§ What the task asks
Your response must be the entire set of entries, reproduced word for word.
:: Available records ::
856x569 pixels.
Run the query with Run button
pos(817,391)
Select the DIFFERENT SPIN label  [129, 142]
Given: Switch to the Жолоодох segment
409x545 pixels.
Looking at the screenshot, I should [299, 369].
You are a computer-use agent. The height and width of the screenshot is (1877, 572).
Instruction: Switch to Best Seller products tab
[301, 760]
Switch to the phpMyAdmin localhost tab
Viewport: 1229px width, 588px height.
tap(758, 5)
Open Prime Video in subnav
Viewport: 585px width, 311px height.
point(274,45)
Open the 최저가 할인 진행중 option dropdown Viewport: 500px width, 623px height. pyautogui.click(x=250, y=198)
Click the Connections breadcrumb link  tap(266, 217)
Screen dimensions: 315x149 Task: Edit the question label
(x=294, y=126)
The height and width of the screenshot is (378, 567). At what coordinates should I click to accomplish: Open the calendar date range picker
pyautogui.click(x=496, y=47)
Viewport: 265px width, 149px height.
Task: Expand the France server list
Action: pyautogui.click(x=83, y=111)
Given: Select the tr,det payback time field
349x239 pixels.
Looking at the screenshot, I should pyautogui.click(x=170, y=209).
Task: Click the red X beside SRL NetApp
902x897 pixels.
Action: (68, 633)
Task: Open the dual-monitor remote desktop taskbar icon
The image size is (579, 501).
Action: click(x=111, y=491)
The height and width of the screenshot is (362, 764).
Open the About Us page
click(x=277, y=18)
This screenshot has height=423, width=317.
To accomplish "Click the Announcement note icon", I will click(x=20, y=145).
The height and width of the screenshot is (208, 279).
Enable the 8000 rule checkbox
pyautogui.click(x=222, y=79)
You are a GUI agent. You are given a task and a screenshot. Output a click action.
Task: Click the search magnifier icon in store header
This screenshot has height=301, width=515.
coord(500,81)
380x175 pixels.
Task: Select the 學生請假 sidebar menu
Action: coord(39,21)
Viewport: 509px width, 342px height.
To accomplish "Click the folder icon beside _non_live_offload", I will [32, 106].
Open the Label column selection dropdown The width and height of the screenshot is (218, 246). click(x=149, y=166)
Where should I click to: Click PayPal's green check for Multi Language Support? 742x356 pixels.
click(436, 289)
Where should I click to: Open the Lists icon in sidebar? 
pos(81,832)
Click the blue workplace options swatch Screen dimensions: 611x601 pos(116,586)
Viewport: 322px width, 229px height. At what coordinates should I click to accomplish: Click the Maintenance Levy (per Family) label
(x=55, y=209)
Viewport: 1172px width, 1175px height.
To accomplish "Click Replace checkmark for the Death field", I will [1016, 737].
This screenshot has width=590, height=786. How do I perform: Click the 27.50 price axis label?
:::
§ Exercise output
856x569 pixels.
Run the query with Run button
pos(817,391)
Select the DIFFERENT SPIN label  [129, 142]
Given: Switch to the Жолоодох segment
409x545 pixels.
Looking at the screenshot, I should [299, 369].
You are a computer-use agent. The height and width of the screenshot is (1877, 572).
Instruction: Switch to Best Seller products tab
[301, 760]
Switch to the phpMyAdmin localhost tab
Viewport: 1229px width, 588px height.
tap(758, 5)
Open Prime Video in subnav
Viewport: 585px width, 311px height.
point(274,45)
Open the 최저가 할인 진행중 option dropdown Viewport: 500px width, 623px height. pyautogui.click(x=250, y=198)
Click the Connections breadcrumb link  tap(266, 217)
Screen dimensions: 315x149 Task: Edit the question label
(x=294, y=126)
The height and width of the screenshot is (378, 567). At what coordinates should I click to accomplish: Open the calendar date range picker
pyautogui.click(x=496, y=47)
Viewport: 265px width, 149px height.
Task: Expand the France server list
Action: pyautogui.click(x=83, y=111)
Given: Select the tr,det payback time field
349x239 pixels.
Looking at the screenshot, I should pyautogui.click(x=170, y=209).
Task: Click the red X beside SRL NetApp
902x897 pixels.
Action: (68, 633)
Task: Open the dual-monitor remote desktop taskbar icon
The image size is (579, 501).
Action: click(x=111, y=491)
The height and width of the screenshot is (362, 764).
Open the About Us page
click(x=277, y=18)
This screenshot has height=423, width=317.
To accomplish "Click the Announcement note icon", I will click(x=20, y=145).
The height and width of the screenshot is (208, 279).
Enable the 8000 rule checkbox
pyautogui.click(x=222, y=79)
You are a GUI agent. You are given a task and a screenshot. Output a click action.
Task: Click the search magnifier icon in store header
This screenshot has height=301, width=515.
coord(500,81)
380x175 pixels.
Task: Select the 學生請假 sidebar menu
Action: coord(39,21)
Viewport: 509px width, 342px height.
To accomplish "Click the folder icon beside _non_live_offload", I will [32, 106].
Open the Label column selection dropdown The width and height of the screenshot is (218, 246). click(x=149, y=166)
Where should I click to: Click PayPal's green check for Multi Language Support? 742x356 pixels.
click(436, 289)
Where should I click to: Open the Lists icon in sidebar? 
pos(81,832)
Click the blue workplace options swatch Screen dimensions: 611x601 pos(116,586)
Viewport: 322px width, 229px height. At what coordinates should I click to accomplish: Click the Maintenance Levy (per Family) label
(x=55, y=209)
Viewport: 1172px width, 1175px height.
To accomplish "Click Replace checkmark for the Death field", I will [1016, 737].
This screenshot has width=590, height=786. How do I perform: Click the 27.50 price axis label?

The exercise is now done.